Robert's training began in 1972 when he left school in London and went to Govancroft Pottery in Glasgow (then the biggest pottery North of Stoke) to work as studio assistant to the in-house designer Ken Southall. This was followed by attending the famous Harrow College of Technology and Art course in Studio Pottery with its emphasis on production throwing.

Those traditional craft skills, as taught at Harrow, are still evident in Robert's current work. All his pots begin life on a potters' wheel. He makes his handles and spouts using slab building methods, in preference to molds, and applies glazes by dipping rather than spraying.

After leaving college Robert spent ten years working in potteries, as an art school technician, as a pottery manager and for himself as he looked to widen his experience and knowledge of his craft. He made Punk Pots (with safety pins through them) and panels based on pieces of dug up road as well as casseroles. By 1985 he had stopped making and didn't sit at a wheel again until 2019.

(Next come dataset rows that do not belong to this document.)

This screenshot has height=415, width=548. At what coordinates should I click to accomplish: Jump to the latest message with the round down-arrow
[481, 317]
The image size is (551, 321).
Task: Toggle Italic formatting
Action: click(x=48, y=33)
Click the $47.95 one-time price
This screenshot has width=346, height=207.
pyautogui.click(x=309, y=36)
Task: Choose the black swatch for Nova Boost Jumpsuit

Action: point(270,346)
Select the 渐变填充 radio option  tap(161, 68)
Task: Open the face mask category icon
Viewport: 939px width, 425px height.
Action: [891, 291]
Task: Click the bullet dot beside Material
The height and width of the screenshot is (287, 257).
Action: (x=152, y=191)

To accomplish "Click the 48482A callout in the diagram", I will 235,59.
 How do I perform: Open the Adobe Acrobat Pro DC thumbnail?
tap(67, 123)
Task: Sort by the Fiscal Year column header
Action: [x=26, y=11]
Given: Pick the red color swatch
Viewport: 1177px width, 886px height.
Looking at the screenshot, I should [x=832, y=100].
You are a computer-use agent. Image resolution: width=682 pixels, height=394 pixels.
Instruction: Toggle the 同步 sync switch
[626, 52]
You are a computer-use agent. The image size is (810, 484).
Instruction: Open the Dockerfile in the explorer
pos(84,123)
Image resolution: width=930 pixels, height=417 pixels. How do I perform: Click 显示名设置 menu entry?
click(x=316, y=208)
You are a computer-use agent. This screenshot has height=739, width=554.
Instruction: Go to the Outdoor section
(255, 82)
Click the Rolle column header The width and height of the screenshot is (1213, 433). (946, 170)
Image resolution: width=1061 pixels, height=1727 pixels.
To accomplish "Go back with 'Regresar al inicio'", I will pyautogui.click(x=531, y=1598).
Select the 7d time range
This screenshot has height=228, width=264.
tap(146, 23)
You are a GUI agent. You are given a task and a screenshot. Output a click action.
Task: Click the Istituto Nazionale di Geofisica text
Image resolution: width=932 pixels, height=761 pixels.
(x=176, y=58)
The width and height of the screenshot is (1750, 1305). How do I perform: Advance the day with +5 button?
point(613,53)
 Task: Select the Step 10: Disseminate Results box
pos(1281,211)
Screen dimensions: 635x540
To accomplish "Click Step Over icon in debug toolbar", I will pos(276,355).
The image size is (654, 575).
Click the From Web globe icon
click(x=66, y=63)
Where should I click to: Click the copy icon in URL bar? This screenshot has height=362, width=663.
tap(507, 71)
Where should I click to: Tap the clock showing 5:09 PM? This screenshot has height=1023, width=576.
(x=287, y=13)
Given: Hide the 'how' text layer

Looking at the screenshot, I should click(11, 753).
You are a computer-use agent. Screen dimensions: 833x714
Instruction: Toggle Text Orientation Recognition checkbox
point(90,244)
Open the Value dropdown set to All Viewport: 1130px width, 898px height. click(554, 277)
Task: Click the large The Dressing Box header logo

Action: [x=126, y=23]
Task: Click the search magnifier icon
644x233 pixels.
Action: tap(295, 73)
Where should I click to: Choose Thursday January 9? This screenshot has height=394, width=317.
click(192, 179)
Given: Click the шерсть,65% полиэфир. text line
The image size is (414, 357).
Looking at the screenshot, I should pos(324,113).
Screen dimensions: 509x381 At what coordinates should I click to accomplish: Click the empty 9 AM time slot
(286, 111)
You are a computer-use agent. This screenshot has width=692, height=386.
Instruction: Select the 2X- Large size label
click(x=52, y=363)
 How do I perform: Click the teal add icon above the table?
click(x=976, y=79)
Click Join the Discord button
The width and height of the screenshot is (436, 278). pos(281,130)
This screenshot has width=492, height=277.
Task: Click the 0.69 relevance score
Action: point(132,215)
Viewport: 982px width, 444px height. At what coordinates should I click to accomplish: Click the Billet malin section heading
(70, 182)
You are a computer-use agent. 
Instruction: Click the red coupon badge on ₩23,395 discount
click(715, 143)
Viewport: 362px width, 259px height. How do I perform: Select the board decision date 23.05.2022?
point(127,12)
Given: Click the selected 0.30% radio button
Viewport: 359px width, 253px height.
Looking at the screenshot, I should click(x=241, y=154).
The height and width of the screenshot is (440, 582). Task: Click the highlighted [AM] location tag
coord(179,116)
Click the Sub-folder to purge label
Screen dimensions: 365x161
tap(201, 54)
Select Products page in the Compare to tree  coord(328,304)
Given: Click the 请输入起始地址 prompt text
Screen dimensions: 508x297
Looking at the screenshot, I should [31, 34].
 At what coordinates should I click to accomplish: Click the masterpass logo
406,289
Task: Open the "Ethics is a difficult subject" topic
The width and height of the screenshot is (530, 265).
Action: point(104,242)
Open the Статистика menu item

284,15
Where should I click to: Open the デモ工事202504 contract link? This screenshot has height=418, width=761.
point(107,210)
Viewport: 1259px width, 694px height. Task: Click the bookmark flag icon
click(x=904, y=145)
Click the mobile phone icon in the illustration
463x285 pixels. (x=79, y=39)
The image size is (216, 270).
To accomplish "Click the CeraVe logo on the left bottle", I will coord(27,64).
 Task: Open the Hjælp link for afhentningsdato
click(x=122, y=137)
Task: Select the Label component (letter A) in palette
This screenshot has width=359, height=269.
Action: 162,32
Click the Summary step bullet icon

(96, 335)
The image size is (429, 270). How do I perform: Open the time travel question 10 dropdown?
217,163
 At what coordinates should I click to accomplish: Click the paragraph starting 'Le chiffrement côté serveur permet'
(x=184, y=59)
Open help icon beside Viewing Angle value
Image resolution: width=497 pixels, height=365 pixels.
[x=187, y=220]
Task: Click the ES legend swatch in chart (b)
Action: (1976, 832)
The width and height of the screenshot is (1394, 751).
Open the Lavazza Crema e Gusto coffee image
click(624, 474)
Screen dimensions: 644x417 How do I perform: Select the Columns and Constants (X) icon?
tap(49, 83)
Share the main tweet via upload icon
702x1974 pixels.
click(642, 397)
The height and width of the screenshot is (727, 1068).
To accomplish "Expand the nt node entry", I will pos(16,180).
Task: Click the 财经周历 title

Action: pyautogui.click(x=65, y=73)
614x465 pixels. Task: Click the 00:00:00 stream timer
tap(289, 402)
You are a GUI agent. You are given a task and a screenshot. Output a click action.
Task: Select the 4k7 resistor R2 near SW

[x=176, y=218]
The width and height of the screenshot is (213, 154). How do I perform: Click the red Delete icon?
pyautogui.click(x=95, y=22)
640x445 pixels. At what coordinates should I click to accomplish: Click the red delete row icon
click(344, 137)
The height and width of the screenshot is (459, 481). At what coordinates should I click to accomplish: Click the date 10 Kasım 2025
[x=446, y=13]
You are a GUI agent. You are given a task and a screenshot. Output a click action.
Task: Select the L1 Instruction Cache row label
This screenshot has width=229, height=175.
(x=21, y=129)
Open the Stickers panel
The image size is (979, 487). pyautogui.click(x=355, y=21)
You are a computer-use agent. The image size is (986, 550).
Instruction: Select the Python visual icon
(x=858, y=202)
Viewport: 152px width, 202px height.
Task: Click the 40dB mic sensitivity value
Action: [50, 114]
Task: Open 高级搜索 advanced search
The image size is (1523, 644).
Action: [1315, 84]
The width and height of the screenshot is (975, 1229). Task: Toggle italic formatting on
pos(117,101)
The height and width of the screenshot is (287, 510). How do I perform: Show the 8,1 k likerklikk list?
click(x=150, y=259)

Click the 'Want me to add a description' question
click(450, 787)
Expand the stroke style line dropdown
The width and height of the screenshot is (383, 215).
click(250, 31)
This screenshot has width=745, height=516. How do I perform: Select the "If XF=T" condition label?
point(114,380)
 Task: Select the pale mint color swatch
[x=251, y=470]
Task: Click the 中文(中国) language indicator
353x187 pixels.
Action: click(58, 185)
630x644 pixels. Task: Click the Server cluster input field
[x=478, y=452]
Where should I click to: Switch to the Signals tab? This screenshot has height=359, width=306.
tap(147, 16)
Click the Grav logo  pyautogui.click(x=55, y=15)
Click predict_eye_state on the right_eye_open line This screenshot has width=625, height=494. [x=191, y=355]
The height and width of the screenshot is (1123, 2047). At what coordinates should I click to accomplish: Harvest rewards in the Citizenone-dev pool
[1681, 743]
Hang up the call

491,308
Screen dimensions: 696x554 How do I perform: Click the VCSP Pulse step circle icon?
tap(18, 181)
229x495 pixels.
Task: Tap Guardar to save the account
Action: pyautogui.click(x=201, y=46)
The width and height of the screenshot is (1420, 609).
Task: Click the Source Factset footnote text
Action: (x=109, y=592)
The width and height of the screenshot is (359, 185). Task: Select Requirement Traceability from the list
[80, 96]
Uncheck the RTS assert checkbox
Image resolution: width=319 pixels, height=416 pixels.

This time round there are no safety pins and no representations of melting McAdam but there is the same willingness to look outside and beyond the traditions of pottery for inspiration. 1940’s oil cans are a favourite, as are galvanized tin watering cans. Both work well, even though they’re designed for environments in which no one minds very much if they drip a little – unlike so many jugs and teapots on the market. That's important to Robert because, when all is said and done he makes his work to be used and enjoyed.


Resumé Back to top

Education and qualifications

  • Canterbury Christchurch University - PGCE
  • Sussex University - M.A., Modern English Literature
  • Ealing College of Higher Education (Thames Valley University) B.A Hons: Humanities (2.1)
  • Harrow College of Technology and Art - Diploma in Studio Pottery


Work experience

  • 2019 - Date. Self-employed potter (working out of The Kiln Rooms in Peckham and selling work in London and Los Angeles.)
  • Freelance Journalist. Specialising in the design, retail and leisure industries. Written for The Times, The Guardian, FX, Design Week, Studio Pottery, Ceramics in Society and many controlled circulation, trade press and listing magazines.
  • Potter - self employed. Studio assistant, art school technician and pottery manager.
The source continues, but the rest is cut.